Vector of pointers to struct array elements

Hi, I’m trying to avoid multiple vector allocations to speed up the weighted sampling of a vector of structs:

using StatsBase
function chooseBox(room::Vector{Box})
    v = [x.k for x in room]
    sample(room, Weights(v))
end

The mutable struct Box contains a field k::Int which changes during the simulation.
If I were in C I would use a vector of pointers initialized at the first function call, something like
v=[ &x.k for x in room] (sorry for the language mixing)
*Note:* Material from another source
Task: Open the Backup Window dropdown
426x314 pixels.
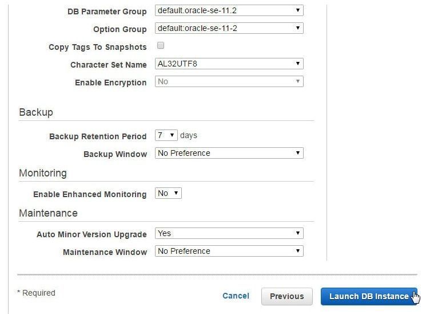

I’ve browsed around here looking for something about pointers and did not find what I need.
Probably there is a Julia-like elegant solution but I do not get it.
Thanks in advance for any hint :slight_smile:

1 Like

Hello and welcome to the community!
You could probably use GitHub - JuliaArrays/MappedArrays.jl: Lazy in-place transformations of arrays for this, where the map would be a function that gets the field k. That way, you never have to allocate any new vector. You may pay a slight performance hit for doing so though, so it’s worth benchmarking.

2 Likes

I think that defining a vector of pointers like that (here or in C) won’t give you any benefit if Box contains only one integer element k, or very few immutable elements.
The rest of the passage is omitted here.